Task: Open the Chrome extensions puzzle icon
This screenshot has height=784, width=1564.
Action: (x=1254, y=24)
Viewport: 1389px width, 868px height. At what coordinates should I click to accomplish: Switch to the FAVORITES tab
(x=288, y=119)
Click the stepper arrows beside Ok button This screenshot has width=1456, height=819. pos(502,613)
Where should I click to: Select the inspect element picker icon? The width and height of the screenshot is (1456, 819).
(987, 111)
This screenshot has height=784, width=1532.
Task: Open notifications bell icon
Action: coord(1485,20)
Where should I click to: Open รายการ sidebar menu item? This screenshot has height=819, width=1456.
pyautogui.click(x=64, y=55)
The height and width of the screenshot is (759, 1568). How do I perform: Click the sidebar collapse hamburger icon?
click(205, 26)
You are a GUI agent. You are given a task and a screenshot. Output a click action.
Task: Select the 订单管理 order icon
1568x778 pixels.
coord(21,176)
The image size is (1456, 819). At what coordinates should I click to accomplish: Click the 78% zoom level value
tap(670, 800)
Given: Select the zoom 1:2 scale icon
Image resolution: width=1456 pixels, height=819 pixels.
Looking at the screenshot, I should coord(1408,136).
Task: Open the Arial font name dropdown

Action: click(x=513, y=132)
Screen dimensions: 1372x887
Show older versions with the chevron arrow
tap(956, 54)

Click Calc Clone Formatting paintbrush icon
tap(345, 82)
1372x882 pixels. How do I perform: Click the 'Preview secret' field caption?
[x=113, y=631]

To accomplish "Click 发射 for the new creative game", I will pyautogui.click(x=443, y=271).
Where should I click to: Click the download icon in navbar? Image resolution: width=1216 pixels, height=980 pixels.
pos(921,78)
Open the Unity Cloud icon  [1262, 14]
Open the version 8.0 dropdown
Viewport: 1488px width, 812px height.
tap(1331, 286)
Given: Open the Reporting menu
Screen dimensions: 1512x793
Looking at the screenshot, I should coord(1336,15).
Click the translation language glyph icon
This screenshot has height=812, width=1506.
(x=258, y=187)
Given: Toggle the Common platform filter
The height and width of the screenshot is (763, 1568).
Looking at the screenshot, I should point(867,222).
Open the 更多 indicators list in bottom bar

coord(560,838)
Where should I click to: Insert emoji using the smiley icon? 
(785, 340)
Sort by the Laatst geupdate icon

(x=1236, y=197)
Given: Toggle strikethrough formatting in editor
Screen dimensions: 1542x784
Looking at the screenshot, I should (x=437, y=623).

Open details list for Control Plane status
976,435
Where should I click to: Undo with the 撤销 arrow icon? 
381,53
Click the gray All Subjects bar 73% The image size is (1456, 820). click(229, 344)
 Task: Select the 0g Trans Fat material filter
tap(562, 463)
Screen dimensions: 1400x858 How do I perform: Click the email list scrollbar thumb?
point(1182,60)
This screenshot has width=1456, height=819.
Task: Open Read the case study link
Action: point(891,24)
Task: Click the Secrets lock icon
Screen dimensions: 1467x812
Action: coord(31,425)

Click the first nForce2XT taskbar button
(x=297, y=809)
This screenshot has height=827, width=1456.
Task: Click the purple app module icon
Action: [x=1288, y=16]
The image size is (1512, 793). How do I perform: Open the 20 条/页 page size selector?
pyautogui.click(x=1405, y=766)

Exercise requirements
Print out the records exactly as they were entered.

Answer box
Task: Open the Chrome extensions puzzle icon
This screenshot has height=784, width=1564.
Action: (x=1254, y=24)
Viewport: 1389px width, 868px height. At what coordinates should I click to accomplish: Switch to the FAVORITES tab
(x=288, y=119)
Click the stepper arrows beside Ok button This screenshot has width=1456, height=819. pos(502,613)
Where should I click to: Select the inspect element picker icon? The width and height of the screenshot is (1456, 819).
(987, 111)
This screenshot has height=784, width=1532.
Task: Open notifications bell icon
Action: coord(1485,20)
Where should I click to: Open รายการ sidebar menu item? This screenshot has height=819, width=1456.
pyautogui.click(x=64, y=55)
The height and width of the screenshot is (759, 1568). How do I perform: Click the sidebar collapse hamburger icon?
click(205, 26)
You are a GUI agent. You are given a task and a screenshot. Output a click action.
Task: Select the 订单管理 order icon
1568x778 pixels.
coord(21,176)
The image size is (1456, 819). At what coordinates should I click to accomplish: Click the 78% zoom level value
tap(670, 800)
Given: Select the zoom 1:2 scale icon
Image resolution: width=1456 pixels, height=819 pixels.
Looking at the screenshot, I should coord(1408,136).
Task: Open the Arial font name dropdown

Action: click(x=513, y=132)
Screen dimensions: 1372x887
Show older versions with the chevron arrow
tap(956, 54)

Click Calc Clone Formatting paintbrush icon
tap(345, 82)
1372x882 pixels. How do I perform: Click the 'Preview secret' field caption?
[x=113, y=631]

To accomplish "Click 发射 for the new creative game", I will pyautogui.click(x=443, y=271).
Where should I click to: Click the download icon in navbar? Image resolution: width=1216 pixels, height=980 pixels.
pos(921,78)
Open the Unity Cloud icon  [1262, 14]
Open the version 8.0 dropdown
Viewport: 1488px width, 812px height.
tap(1331, 286)
Given: Open the Reporting menu
Screen dimensions: 1512x793
Looking at the screenshot, I should coord(1336,15).
Click the translation language glyph icon
This screenshot has height=812, width=1506.
(x=258, y=187)
Given: Toggle the Common platform filter
The height and width of the screenshot is (763, 1568).
Looking at the screenshot, I should point(867,222).
Open the 更多 indicators list in bottom bar

coord(560,838)
Where should I click to: Insert emoji using the smiley icon? 
(785, 340)
Sort by the Laatst geupdate icon

(x=1236, y=197)
Given: Toggle strikethrough formatting in editor
Screen dimensions: 1542x784
Looking at the screenshot, I should (x=437, y=623).

Open details list for Control Plane status
976,435
Where should I click to: Undo with the 撤销 arrow icon? 
381,53
Click the gray All Subjects bar 73% The image size is (1456, 820). click(229, 344)
 Task: Select the 0g Trans Fat material filter
tap(562, 463)
Screen dimensions: 1400x858 How do I perform: Click the email list scrollbar thumb?
point(1182,60)
This screenshot has width=1456, height=819.
Task: Open Read the case study link
Action: point(891,24)
Task: Click the Secrets lock icon
Screen dimensions: 1467x812
Action: coord(31,425)

Click the first nForce2XT taskbar button
(x=297, y=809)
This screenshot has height=827, width=1456.
Task: Click the purple app module icon
Action: [x=1288, y=16]
The image size is (1512, 793). How do I perform: Open the 20 条/页 page size selector?
pyautogui.click(x=1405, y=766)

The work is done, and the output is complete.